问题描述
请照原样抄录下列记录中的若干行吗？从含有“Open the Pad”的那一行起，到含有“(x=26, y=115)”的那一行为止，首尾两行都算在内。

所给记录
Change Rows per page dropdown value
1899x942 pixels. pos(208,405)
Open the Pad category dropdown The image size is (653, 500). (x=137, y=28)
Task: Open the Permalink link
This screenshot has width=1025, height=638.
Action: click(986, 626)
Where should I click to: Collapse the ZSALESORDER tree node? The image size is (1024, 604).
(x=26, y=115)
==
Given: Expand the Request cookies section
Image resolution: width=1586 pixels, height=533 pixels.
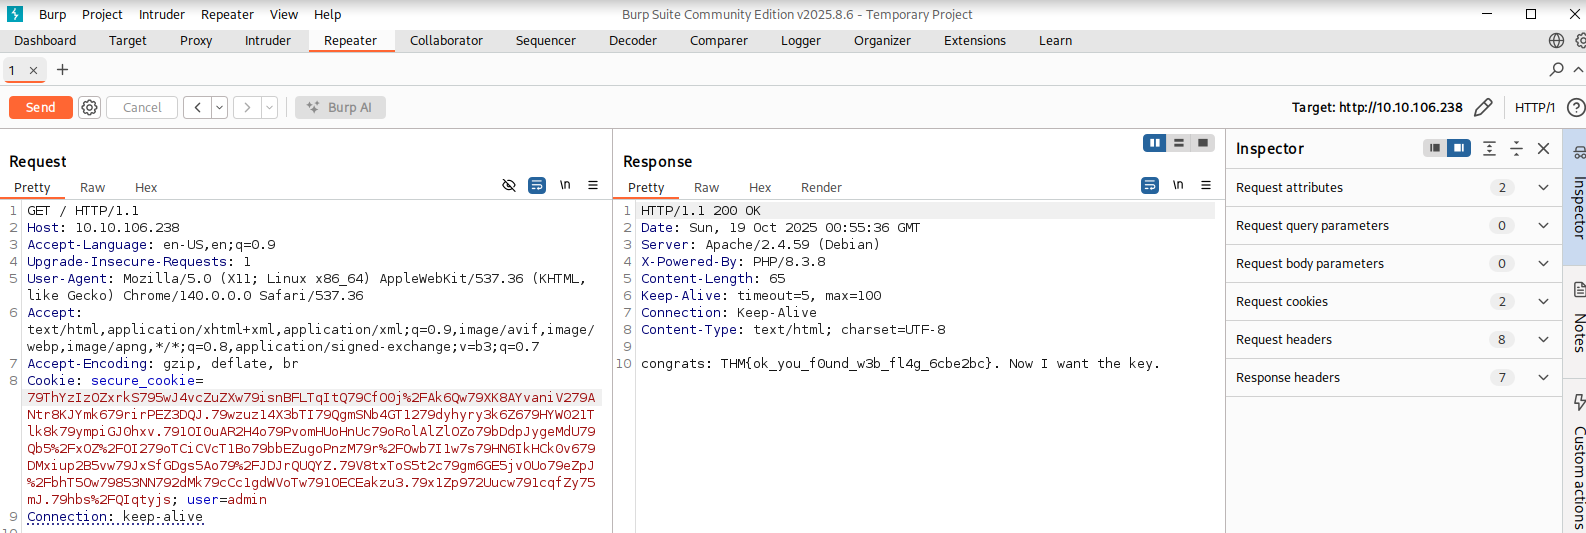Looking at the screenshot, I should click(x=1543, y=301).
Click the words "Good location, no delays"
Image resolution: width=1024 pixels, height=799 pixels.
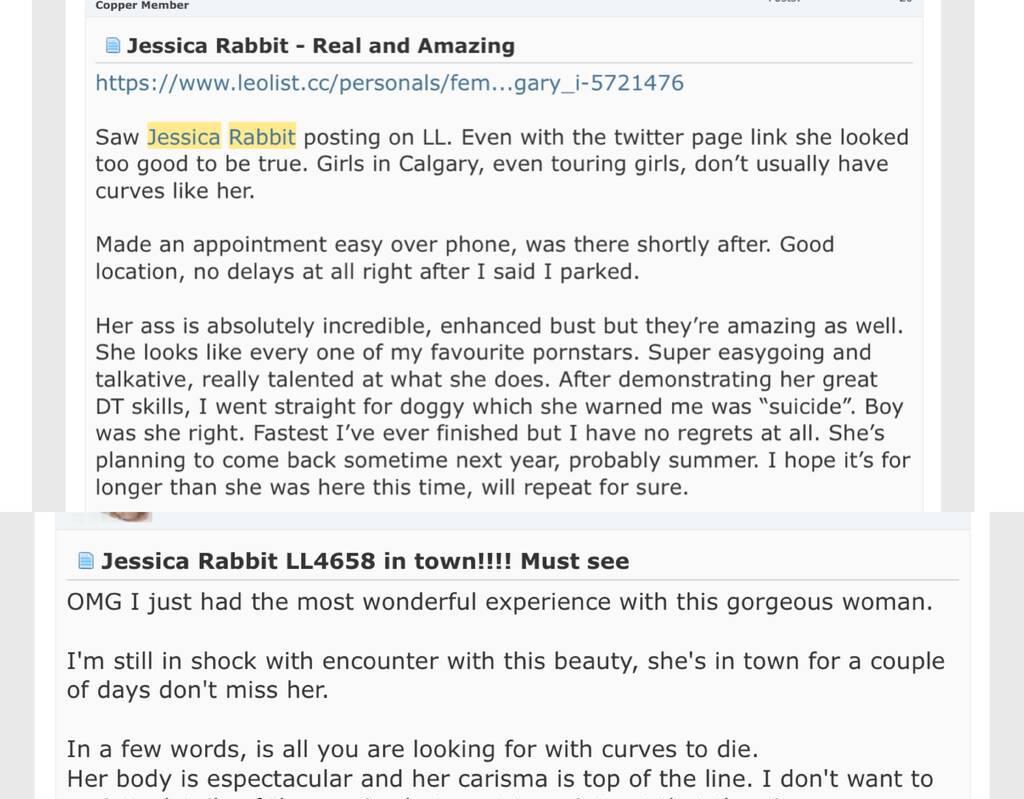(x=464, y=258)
* * *
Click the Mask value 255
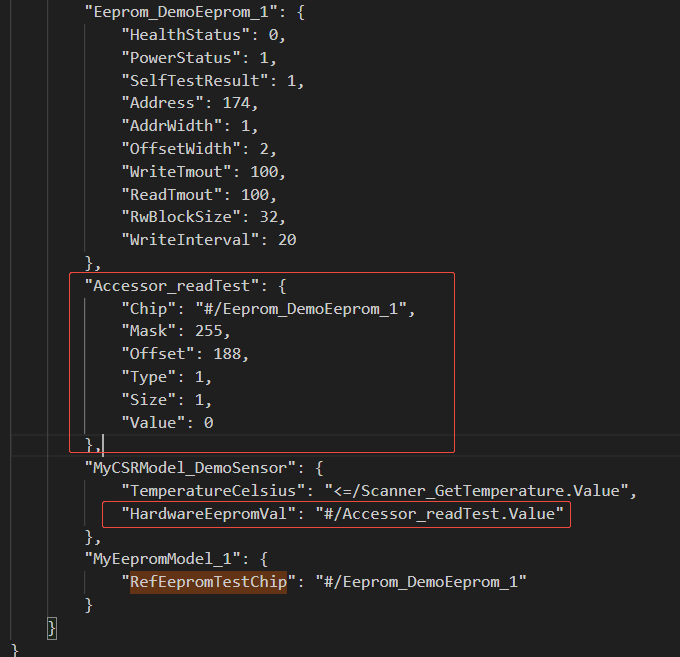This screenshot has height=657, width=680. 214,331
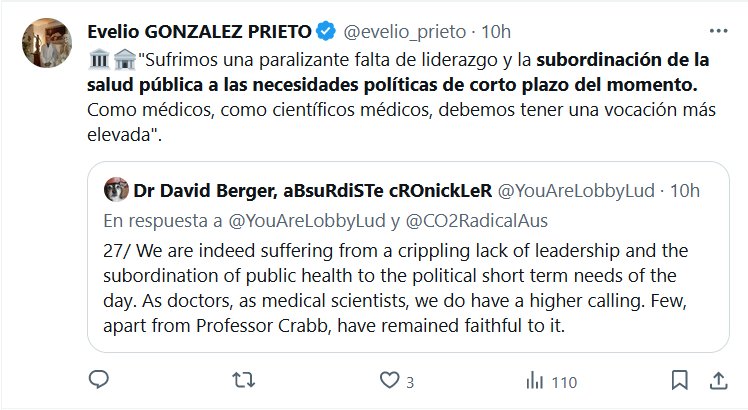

答复
Open the Pad category dropdown The image size is (653, 500). (x=137, y=28)
Task: Open the Permalink link
This screenshot has width=1025, height=638.
Action: click(986, 626)
Where should I click to: Collapse the ZSALESORDER tree node? The image size is (1024, 604).
(x=26, y=115)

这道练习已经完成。